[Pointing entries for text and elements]
····················
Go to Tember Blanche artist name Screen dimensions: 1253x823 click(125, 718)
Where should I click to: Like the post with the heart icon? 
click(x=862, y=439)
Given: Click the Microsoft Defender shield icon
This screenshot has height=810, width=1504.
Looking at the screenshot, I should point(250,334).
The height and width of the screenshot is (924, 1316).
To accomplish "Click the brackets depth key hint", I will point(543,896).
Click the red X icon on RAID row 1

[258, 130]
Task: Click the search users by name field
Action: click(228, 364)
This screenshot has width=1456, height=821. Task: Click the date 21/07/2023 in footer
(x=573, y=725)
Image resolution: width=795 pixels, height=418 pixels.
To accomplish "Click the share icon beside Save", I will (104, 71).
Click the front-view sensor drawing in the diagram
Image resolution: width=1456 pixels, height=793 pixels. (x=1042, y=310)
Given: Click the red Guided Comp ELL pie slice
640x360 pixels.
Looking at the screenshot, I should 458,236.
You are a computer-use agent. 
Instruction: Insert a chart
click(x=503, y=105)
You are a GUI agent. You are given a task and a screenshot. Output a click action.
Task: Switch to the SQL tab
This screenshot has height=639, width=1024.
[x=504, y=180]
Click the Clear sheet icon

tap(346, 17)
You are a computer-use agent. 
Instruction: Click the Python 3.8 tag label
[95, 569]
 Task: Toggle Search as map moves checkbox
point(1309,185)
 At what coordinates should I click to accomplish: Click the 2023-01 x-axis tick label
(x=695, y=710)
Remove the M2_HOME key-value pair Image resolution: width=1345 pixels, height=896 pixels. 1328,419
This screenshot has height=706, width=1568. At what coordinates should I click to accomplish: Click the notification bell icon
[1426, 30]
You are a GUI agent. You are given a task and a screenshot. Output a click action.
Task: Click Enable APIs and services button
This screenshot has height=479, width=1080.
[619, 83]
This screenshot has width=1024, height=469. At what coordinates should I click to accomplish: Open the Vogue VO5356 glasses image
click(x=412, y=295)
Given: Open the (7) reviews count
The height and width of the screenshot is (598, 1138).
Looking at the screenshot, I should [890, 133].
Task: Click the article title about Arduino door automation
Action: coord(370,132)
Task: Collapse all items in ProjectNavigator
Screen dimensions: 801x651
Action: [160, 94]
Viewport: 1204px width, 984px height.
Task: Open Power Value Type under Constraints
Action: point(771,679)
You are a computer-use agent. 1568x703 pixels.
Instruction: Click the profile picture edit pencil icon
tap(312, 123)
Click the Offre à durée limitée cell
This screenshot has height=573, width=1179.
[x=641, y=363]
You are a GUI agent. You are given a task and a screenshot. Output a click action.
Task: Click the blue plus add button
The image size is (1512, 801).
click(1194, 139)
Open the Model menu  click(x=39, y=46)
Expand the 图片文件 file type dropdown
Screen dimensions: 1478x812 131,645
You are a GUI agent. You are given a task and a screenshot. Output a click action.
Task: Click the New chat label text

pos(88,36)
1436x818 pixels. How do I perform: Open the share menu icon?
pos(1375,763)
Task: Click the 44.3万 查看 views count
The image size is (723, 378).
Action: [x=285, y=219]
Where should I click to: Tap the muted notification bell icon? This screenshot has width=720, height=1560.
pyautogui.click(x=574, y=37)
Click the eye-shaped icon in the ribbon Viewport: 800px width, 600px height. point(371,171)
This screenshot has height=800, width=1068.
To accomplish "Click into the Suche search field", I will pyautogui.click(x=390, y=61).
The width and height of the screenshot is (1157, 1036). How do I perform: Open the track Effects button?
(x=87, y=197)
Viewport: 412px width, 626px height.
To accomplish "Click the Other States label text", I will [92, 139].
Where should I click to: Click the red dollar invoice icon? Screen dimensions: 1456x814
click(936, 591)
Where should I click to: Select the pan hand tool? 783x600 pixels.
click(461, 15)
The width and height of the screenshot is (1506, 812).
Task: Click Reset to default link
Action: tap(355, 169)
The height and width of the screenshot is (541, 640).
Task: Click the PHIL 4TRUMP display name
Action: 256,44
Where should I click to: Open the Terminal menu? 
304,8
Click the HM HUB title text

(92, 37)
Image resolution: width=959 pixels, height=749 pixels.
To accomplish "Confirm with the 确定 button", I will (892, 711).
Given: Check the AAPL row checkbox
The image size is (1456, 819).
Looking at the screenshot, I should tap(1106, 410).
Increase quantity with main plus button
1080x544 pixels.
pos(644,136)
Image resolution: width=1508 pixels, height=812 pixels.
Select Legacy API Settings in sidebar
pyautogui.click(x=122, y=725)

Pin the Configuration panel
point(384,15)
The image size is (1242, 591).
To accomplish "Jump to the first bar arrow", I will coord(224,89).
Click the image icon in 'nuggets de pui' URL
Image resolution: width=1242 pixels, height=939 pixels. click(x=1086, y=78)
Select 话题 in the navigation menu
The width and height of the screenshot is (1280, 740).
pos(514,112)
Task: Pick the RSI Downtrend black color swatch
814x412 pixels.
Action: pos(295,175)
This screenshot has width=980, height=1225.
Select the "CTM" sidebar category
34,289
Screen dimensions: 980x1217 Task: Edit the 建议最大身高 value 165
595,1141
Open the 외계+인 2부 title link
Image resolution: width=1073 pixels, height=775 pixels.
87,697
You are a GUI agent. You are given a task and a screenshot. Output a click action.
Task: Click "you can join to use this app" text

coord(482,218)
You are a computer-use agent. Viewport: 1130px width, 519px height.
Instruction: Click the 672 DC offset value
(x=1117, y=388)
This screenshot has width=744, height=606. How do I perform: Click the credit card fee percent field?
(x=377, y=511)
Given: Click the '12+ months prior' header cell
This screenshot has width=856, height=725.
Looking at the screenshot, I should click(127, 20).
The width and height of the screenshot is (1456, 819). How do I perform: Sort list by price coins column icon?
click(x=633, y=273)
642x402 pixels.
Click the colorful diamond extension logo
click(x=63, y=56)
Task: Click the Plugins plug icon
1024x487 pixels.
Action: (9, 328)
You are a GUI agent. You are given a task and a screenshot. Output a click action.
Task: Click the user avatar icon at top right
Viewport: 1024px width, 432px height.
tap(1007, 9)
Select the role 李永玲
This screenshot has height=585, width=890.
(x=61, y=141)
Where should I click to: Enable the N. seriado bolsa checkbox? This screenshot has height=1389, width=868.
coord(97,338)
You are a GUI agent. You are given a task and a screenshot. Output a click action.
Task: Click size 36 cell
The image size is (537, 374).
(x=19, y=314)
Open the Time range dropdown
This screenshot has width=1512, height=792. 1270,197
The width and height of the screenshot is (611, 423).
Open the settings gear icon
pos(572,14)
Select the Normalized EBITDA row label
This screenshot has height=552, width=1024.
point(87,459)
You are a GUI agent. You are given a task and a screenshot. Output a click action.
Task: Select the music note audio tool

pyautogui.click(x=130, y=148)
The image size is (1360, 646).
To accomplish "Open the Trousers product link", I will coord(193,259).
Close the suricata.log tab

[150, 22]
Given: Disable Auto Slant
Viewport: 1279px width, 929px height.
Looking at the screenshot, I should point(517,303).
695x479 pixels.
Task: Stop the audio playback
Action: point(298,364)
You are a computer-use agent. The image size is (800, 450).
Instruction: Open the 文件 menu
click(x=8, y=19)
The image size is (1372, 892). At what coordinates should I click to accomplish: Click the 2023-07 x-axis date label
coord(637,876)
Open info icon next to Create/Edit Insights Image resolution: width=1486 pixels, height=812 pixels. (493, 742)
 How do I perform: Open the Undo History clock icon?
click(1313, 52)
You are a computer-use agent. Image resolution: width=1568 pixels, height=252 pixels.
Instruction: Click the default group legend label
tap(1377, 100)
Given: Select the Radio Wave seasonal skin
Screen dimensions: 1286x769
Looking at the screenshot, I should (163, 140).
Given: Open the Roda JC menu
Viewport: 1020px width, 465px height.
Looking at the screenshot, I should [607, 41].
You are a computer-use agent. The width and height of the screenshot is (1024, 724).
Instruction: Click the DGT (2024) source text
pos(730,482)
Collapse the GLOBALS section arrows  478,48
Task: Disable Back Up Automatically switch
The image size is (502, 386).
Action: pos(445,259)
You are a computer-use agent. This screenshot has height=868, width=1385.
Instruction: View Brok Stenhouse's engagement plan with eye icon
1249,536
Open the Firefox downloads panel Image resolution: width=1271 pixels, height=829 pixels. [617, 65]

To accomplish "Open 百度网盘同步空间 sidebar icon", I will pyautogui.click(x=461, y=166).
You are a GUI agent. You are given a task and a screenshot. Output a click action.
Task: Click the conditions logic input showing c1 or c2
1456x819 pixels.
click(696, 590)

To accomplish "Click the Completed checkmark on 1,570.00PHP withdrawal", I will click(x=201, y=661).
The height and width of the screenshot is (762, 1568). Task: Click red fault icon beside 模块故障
····················
| Work required |
Please copy each line of the entries above that contains the string "axis".

| Response |
 At what coordinates should I click to accomplish: Click the 2023-01 x-axis tick label
The image size is (1372, 892). At what coordinates should I click to accomplish: Click the 2023-07 x-axis date label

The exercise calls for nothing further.